Но, вопреки своим собственным убеждениям, я… Нет. Не я… мой разум сам, втайне от меня, принял решение, а тело, без моей воли или приказа, выполнило коварный план «серого кардинала». И вот в один из вечеров я обнаружил себя в кресле гостиной.
Комнату затопила голубая полутьма вечера, и мне казалось, что лежу я на дне океана. Такая громоздкая тишина, совершенно непривычная, давит со всех сторон, ломая кости, а мысли – чужие и неожиданные – звучат оглушительно громко. В помещении крепко устоялся колкий и холодный вкус трагической печали. Даже пахло всё чужим и откинутым на многие года… кожу неприятно кололи холод, тишина и одиночество. Мне было некомфортно находиться на этом «морском дне». Я действительно хотел занять себя каким-нибудь делом, и совершенно не важно – по-настоящему нужным, например, подготовиться к сессии, или совсем бесполезными – уставиться в старый-добрый зомбоящик или нырнуть в омут социальных сетей -  мне просто хотелось убежать от сюда, поскорее убраться в свой, вечно мечущийся мир. 
 Однако, к своему изумлению, я продолжал сидеть в том кресле и всматриваться в полутьму.
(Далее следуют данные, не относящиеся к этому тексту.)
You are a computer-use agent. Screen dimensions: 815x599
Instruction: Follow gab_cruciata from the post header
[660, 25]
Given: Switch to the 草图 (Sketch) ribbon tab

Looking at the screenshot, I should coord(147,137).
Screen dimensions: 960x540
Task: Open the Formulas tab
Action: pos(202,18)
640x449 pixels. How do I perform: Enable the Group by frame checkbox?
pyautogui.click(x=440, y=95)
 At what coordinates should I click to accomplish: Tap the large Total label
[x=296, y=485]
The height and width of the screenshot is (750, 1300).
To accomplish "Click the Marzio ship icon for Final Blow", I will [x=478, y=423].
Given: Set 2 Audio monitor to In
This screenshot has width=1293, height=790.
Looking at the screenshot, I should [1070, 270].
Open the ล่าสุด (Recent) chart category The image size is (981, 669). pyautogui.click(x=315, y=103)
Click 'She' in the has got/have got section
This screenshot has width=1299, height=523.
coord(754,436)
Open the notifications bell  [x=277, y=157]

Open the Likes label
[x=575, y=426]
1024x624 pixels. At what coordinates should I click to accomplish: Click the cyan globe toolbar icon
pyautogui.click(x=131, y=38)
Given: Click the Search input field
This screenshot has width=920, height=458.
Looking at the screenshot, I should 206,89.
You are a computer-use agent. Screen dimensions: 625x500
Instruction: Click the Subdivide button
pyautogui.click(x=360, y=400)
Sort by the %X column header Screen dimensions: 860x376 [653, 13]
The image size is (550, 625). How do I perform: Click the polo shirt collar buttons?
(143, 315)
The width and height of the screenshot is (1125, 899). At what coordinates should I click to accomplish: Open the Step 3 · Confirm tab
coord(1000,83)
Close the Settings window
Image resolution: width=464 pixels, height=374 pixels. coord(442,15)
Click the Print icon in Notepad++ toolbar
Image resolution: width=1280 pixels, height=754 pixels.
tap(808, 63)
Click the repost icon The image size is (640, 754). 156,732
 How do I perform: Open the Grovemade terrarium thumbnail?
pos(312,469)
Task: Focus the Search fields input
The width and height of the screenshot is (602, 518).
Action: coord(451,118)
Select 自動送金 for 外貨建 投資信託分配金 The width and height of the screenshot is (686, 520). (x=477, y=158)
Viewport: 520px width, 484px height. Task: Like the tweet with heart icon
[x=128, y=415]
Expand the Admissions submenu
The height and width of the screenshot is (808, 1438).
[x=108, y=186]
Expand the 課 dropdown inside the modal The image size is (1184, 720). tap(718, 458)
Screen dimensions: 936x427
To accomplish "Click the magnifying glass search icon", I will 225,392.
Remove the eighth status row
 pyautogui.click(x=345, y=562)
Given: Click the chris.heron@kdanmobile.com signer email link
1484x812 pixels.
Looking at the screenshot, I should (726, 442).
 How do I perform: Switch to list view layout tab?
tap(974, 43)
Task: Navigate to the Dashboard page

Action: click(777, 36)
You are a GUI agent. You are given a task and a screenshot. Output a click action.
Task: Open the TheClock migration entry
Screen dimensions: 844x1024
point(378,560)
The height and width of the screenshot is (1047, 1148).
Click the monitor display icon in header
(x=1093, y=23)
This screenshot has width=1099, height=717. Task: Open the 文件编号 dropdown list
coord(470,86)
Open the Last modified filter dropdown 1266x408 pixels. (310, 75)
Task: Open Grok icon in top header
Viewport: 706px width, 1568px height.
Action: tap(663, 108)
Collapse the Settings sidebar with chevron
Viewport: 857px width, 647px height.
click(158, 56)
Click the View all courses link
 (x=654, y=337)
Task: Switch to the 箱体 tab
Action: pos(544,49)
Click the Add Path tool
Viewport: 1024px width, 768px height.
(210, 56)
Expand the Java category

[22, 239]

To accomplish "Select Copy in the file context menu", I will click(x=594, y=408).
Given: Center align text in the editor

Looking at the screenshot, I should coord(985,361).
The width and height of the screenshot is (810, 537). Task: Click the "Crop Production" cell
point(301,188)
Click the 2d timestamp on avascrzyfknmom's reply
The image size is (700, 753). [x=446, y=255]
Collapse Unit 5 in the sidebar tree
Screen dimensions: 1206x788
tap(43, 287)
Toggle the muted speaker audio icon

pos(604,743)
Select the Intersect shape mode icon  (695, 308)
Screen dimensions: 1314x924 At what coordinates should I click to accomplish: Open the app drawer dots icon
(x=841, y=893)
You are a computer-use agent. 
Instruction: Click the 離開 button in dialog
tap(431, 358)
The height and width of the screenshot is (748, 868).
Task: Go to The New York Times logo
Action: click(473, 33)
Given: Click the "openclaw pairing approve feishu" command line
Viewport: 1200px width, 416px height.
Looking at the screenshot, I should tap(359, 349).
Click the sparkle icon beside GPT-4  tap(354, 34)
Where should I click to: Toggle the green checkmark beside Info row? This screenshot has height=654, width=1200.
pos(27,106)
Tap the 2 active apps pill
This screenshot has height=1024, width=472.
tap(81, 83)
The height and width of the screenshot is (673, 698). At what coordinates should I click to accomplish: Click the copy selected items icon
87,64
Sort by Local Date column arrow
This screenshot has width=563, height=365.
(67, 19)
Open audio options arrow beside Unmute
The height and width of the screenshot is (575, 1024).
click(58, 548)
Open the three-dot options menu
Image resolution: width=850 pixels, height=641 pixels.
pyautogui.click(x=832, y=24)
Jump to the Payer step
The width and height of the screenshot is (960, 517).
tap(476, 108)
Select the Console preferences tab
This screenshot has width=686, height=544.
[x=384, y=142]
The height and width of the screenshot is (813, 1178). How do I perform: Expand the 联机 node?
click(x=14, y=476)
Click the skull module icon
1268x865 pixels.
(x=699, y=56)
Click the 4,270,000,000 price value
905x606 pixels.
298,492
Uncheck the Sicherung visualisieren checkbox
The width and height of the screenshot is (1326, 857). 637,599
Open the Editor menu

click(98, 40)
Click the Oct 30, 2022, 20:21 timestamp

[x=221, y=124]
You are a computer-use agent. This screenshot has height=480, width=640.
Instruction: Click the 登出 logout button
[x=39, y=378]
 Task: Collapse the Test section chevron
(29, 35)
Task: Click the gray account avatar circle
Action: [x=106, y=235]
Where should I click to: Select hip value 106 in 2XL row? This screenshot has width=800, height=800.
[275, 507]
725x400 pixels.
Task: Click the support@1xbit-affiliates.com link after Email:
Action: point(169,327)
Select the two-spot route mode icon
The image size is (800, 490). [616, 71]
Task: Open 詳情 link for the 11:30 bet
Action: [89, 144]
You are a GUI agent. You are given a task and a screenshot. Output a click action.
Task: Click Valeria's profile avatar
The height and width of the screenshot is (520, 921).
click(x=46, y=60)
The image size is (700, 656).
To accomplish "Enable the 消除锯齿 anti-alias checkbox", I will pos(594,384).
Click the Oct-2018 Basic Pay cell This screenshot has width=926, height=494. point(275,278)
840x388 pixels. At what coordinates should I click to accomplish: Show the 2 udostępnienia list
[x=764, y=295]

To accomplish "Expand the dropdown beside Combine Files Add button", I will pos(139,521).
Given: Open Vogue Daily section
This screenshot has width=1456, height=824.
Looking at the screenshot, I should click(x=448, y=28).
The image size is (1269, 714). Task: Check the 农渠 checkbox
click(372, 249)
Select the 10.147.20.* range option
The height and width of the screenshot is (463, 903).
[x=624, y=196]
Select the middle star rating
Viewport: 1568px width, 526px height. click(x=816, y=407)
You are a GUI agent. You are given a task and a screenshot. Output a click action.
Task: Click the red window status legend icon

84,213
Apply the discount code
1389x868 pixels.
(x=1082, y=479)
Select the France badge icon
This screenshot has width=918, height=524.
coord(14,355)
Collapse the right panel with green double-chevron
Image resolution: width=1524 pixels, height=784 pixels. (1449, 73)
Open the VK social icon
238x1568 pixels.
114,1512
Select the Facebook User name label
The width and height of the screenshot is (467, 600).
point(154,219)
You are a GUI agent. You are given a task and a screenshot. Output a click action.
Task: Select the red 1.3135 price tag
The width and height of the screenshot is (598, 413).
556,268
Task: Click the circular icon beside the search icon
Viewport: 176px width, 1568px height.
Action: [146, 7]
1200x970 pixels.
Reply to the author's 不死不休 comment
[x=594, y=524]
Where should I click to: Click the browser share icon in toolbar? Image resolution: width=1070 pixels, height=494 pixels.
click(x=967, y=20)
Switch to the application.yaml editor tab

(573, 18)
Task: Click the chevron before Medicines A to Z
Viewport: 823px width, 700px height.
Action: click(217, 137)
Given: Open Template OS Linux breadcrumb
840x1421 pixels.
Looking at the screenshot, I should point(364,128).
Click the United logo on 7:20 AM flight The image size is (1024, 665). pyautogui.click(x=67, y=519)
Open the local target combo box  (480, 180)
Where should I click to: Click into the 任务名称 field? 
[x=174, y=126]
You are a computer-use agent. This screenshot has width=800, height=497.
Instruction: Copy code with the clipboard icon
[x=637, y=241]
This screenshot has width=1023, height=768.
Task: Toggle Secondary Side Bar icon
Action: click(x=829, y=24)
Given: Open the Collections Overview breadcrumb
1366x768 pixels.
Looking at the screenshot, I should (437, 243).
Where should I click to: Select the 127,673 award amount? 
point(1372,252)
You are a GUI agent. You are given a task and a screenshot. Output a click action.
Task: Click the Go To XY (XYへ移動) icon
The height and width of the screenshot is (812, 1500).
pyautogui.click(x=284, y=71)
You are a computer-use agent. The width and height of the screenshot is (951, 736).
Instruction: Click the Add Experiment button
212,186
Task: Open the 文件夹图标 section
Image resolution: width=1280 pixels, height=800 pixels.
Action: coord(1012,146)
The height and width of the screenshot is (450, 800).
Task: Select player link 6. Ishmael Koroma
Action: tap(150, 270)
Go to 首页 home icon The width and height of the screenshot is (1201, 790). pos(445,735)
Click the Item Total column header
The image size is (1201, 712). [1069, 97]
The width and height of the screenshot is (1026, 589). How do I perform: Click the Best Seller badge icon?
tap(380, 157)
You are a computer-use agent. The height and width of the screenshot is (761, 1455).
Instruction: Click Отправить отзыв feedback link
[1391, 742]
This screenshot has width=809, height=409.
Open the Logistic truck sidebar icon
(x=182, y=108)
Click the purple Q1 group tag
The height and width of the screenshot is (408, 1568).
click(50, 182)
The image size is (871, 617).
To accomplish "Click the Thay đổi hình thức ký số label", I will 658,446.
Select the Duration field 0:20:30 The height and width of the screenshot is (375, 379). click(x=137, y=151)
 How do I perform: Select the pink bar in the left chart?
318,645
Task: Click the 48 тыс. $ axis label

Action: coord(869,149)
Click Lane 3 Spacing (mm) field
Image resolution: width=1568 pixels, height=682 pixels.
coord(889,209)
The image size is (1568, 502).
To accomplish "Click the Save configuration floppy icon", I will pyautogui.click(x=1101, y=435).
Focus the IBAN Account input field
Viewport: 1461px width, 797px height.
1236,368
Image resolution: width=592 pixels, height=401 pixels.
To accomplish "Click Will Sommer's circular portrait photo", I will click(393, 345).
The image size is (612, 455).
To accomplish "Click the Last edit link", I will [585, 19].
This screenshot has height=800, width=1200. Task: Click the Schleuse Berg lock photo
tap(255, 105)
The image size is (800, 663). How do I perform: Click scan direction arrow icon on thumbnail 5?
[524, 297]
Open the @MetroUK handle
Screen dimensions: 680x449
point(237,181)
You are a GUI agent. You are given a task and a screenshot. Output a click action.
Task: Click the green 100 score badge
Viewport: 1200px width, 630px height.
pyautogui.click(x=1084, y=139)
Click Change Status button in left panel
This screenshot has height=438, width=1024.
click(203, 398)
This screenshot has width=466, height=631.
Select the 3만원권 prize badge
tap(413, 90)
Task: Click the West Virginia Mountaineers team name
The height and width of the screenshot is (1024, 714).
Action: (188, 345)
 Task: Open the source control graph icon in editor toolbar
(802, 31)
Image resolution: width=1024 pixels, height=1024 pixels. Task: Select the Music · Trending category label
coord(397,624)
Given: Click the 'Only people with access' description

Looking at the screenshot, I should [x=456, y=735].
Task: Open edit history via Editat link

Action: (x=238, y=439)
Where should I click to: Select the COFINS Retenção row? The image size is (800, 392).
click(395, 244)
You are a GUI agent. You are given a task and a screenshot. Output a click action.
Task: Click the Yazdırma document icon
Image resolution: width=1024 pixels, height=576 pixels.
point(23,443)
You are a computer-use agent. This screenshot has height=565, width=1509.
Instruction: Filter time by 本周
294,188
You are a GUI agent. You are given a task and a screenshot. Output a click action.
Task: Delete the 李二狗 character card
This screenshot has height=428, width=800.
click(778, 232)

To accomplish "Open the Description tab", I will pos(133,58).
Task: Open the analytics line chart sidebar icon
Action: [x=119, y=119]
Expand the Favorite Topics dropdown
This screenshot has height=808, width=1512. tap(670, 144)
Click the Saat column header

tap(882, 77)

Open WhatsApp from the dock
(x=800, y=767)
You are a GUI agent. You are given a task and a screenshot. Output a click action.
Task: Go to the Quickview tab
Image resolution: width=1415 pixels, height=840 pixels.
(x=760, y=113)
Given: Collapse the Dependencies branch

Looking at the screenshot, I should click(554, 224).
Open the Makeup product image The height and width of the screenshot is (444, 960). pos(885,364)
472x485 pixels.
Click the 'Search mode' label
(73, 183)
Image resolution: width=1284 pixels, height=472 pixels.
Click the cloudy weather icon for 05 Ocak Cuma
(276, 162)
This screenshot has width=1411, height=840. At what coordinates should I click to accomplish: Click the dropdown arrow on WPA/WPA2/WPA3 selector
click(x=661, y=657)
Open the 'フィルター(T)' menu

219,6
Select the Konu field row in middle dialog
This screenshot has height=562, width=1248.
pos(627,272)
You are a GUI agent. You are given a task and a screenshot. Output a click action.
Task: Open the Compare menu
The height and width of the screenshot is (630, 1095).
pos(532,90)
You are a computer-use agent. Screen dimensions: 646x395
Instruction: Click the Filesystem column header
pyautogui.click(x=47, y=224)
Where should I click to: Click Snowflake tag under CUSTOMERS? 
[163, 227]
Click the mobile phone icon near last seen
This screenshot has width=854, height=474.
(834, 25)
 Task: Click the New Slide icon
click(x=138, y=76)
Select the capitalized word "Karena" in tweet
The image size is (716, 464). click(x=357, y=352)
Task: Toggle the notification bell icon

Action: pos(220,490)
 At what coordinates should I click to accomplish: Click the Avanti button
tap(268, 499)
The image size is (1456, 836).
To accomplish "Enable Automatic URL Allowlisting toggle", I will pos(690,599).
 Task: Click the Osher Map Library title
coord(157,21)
Всё казалось совершенно чужим, как будто здесь никто никогда не жил и жить не будет… Ни об одной вещи я не мог сказать «моя» или «родная». Всё было отрешённым и бесконечно далёким.  Всё просто «было», не более. Всего лишь предметы в моей квартире, с которыми меня едва ли что-то связывало. Даже фотографии любимых друзей и лучших дней жизни, которые так хочется вспоминать снова и снова, парочка «настоящих» книг, одни из тех, что написаны точно о тебе, и медали за призовые места в соревнованиях, азарт от которые до сих пор не полностью растворился в крови – всё казалось просто сторонними объектами. Громоздкие вещи, напоминающие камни на морском дне, не могли заполнить всепожирающую пустоту, которая как вакуум сжимала нутро в тугой комок. Моя комната, мой маленький мир был полностью опустошён, и пустое пространство казалось гигантской «вечерней» дырой. Уныние и грусть звёздной пылью устелили мебель, пол и серый призрак, развалившийся в кресле, который словно боялся случайно смахнуть этот неземной шельф и потому не двигался.
Точно отрезанный от всего мира, покинутый и забытый, я решил помучить себя одним из самых страшных зол, и, как нестранно, благ, вверенных человеку Богом – я отдался на съедение мыслям. (Где-то блеснули два печально-мудрых океана, под дедушкиными очками…). В голове ползали, шуршали и копошились грустные, потерянные мысли. Они шептали мне миллионом шелестящих голосов, их послания как звуковые волны сталкивались, накрывали друг друга, перемешивались и, наконец, рождали единое озарение – а ведь в итоге конец будет именно таким… Небытие. Забвение. Смерть. Все надежды и стремления утонули во мраке вечера, как солнце утонуло за горизонтом, а одинокие звуки увязли в тишине. Зачем что-то делать, возводить до небес башни из подвигов, стараться принести в этот мир нечто новое и небывалое, если в конце всё смоет, затопит и поглотит чёрная река дремоты? Для чего мне нужно бежать сломя голову к призрачной дымке, «мечте», едва заметной где-то далеко впереди, если в конце всё уместиться в тире между двумя датами? И зачем вообще жить, если единственная гарантия в этом мире – смерть?..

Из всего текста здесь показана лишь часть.